# Prompt
Copy every entry word for word, but skip the pictures.
§
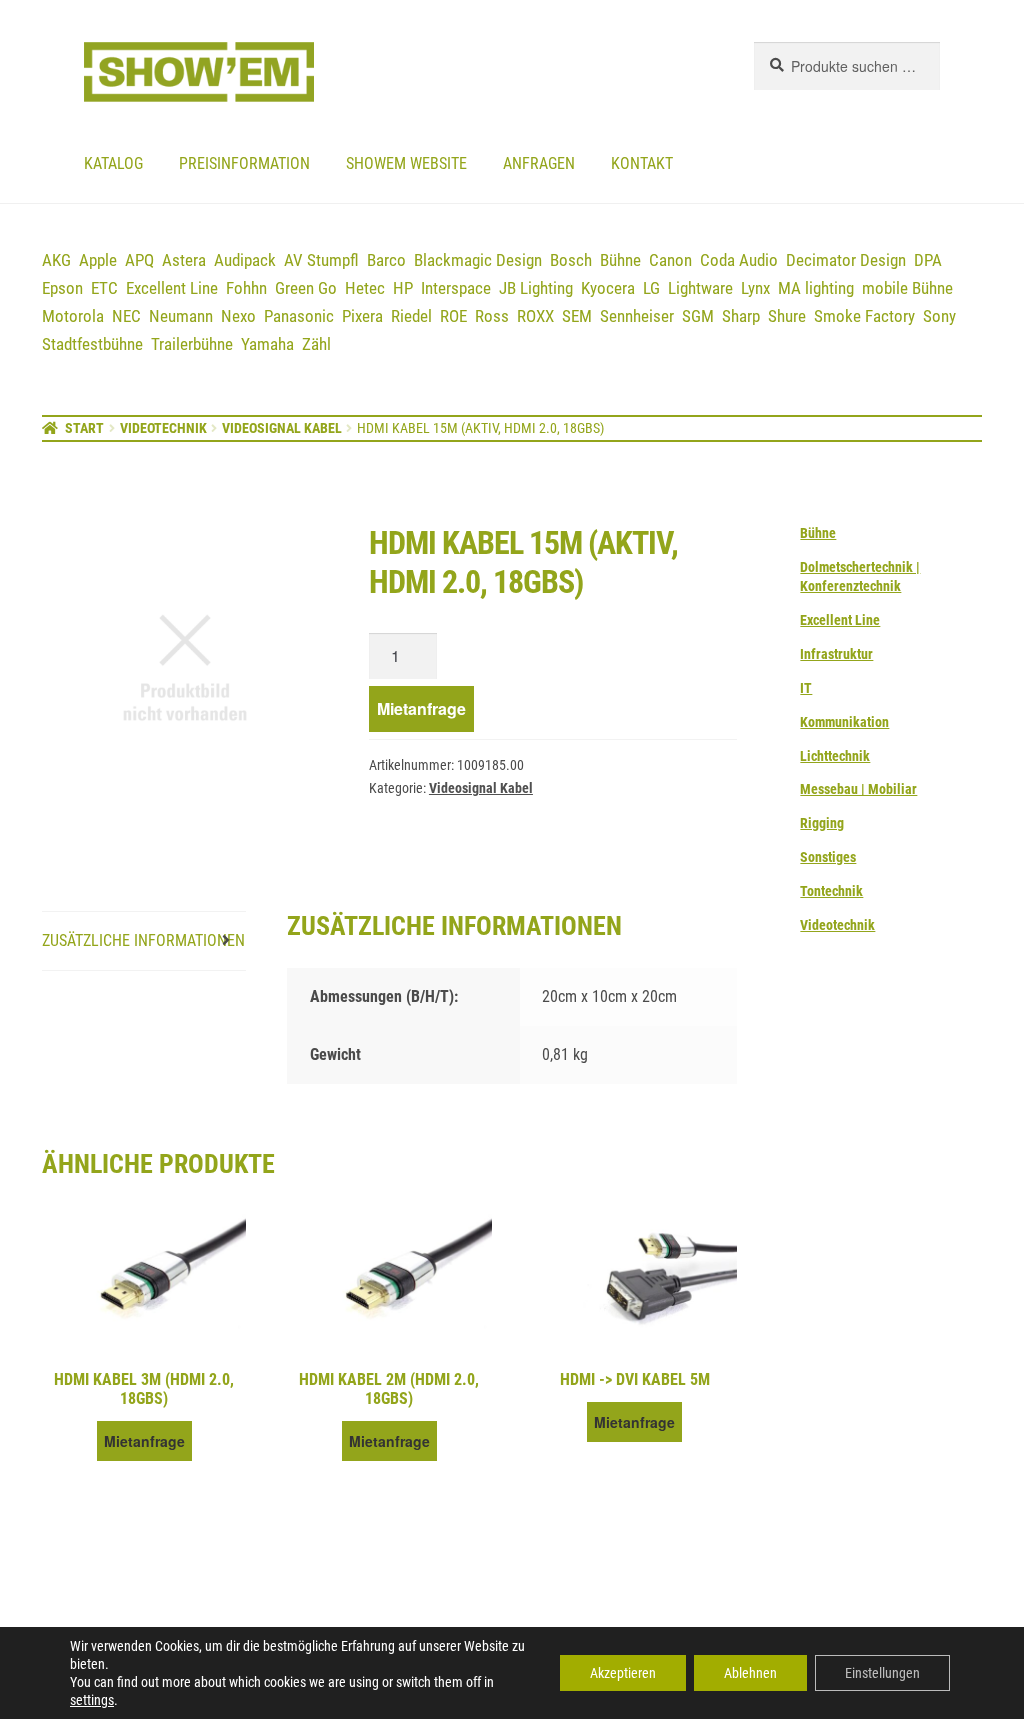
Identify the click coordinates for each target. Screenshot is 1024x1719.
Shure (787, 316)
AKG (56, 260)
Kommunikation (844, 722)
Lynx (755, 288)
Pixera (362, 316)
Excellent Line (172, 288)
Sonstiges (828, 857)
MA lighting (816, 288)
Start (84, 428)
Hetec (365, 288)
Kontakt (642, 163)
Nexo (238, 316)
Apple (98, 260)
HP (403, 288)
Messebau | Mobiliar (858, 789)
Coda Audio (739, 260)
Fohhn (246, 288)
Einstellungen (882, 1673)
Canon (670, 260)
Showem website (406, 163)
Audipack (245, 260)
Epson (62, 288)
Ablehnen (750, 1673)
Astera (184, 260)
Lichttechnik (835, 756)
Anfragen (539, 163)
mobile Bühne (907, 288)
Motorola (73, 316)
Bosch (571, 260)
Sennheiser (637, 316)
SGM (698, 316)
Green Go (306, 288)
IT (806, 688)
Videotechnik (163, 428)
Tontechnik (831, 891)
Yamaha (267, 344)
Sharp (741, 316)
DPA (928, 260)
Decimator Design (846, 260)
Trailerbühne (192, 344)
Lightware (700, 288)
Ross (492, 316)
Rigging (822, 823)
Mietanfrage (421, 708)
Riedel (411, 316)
§
# Answer to this exercise
Identify the click coordinates for each target. Screenshot is 1024x1719.
Shure (787, 316)
AKG (56, 260)
Kommunikation (844, 722)
Lynx (755, 288)
Pixera (362, 316)
Excellent Line (172, 288)
Sonstiges (828, 857)
MA lighting (816, 288)
Start (84, 428)
Hetec (365, 288)
Kontakt (642, 163)
Nexo (238, 316)
Apple (98, 260)
HP (403, 288)
Messebau | Mobiliar (858, 789)
Coda Audio (739, 260)
Fohhn (246, 288)
Einstellungen (882, 1673)
Canon (670, 260)
Showem website (406, 163)
Audipack (245, 260)
Epson (62, 288)
Ablehnen (750, 1673)
Astera (184, 260)
Lichttechnik (835, 756)
Anfragen (539, 163)
mobile Bühne (907, 288)
Motorola (73, 316)
Bosch (571, 260)
Sennheiser (637, 316)
SGM (698, 316)
Green Go (306, 288)
IT (806, 688)
Videotechnik (163, 428)
Tontechnik (831, 891)
Yamaha (267, 344)
Sharp (741, 316)
DPA (928, 260)
Decimator Design (846, 260)
Trailerbühne (192, 344)
Lightware (700, 288)
Ross (492, 316)
Rigging (822, 823)
Mietanfrage (421, 708)
Riedel (411, 316)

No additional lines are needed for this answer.